Prove language irregular with pumping Lemma

Question

I am trying to prove that the following language is not regular using the pumping lemma

L= { a^i b^j | i^2 > j}

Any tips on this? I am completely stuck.

Thanks.

Answer 1

The pumping lemma says: If a language A is regular => there is a number p (pumping length) where, if s is any string in L such that |s| >= p, then s may be divided into three pieces s=xyz, satisfying the following condition:

1. xyⁱz is in L for each i>=0
2. |y|>=0
3. p>=|xy|

The right way to show that a certain language L is not regular is to suppose L regular and try to reach a contradiction.

Lets try to demonstrate that L = {0ⁿ1ⁿ}|n>=0} is not regular. We start assuming to the contrary that L is regular.

You can think about this kind of demonstration as a game:
Challenger: He choose the pumping length p. You cannot do any presumption on it.
You: Now it is your turn: choose the "kind" of string that represents the irregularity of the language.
Lets say that the string is in the form 0^p1^p.
A good tip in this step is to try to limit the adversary next move.
Challenger: He presents to you a string s in the form 0^p1^p.
You: It's time to pump! If you chose correctly the form of the string in your previous move, you can do some assumption.
In our case, for example, we know that the substring y consists only of 0s (at least one 0 because |y|>0), because |xy|<=p and first p-elements are 0s.
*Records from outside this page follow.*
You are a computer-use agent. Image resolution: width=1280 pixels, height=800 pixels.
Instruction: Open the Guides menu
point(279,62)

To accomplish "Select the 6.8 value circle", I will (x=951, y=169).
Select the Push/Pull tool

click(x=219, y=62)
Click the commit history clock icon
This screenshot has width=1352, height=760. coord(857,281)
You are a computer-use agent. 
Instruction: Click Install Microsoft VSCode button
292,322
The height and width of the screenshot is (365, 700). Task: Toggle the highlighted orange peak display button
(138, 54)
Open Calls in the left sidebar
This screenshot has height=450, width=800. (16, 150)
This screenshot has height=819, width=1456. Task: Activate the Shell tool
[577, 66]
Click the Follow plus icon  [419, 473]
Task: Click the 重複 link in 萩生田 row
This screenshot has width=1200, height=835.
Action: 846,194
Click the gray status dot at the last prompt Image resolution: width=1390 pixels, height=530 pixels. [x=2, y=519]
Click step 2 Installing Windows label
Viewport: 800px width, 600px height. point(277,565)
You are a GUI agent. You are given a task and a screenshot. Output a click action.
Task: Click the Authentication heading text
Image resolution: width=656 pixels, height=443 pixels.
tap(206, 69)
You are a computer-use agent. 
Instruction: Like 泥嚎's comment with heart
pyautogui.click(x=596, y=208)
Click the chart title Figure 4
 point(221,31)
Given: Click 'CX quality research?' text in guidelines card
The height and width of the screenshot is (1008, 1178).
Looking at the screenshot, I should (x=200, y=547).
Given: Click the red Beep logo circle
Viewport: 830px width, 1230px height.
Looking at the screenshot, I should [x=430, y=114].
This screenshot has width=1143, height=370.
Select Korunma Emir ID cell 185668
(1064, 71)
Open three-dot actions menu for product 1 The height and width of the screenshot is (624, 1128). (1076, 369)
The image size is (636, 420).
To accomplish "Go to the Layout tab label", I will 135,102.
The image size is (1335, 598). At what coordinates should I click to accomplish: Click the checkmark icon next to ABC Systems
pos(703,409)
Now we show that it exists i>=0 such that xyⁱz is not in L. For example, for i=2 the string xyyz has more 0s than 1s and so is not a member of L. This case is a contradiction. => L is not regular.

Never forget to demonstrate why the pumped string cannot be a member of L.

If you have any doubt, feel free to ask :)

Cheers.

Answer 2

To the above answer, "The pumping lemma says: If a language A is regular => there is a number p (pumping length) where, if s is any string in L such that |s| >= p, then s may be divided into three pieces s=xyz, satisfying the following condition:"

You mean "If a language L is regular"

Also, the three conditions
1. xy^iz is in L for each i>=0
2. |y|>=0
3. p>=|xy|

The second should be just |y| > 0 not >=

Answer 3

Say you choose the string:

a^2b^5

aabbbbb. Which is in the language.

Now your opponent can choose XYZ.

Their options: 1.) X(empty)Y(some a's) 2.) X(some a's)Y(some a's and some b's) 3.) X(some a's)Y(some a's)

Based on their possible choices, you pump up Y using Y^i where i is an arbitrary number of your choice.

Say they choose 1.)

X(-)Y(a)Z(abbbbb)

If you "pump" up Y^i choosing i = 0. The new string becomes abbbbb. Which is not in the language.

Repeat this for each possible choice of the opponent, if you can pump up Y in a way that produces a string that is not in the language L, then you've succeeded in proving that the language is not regular.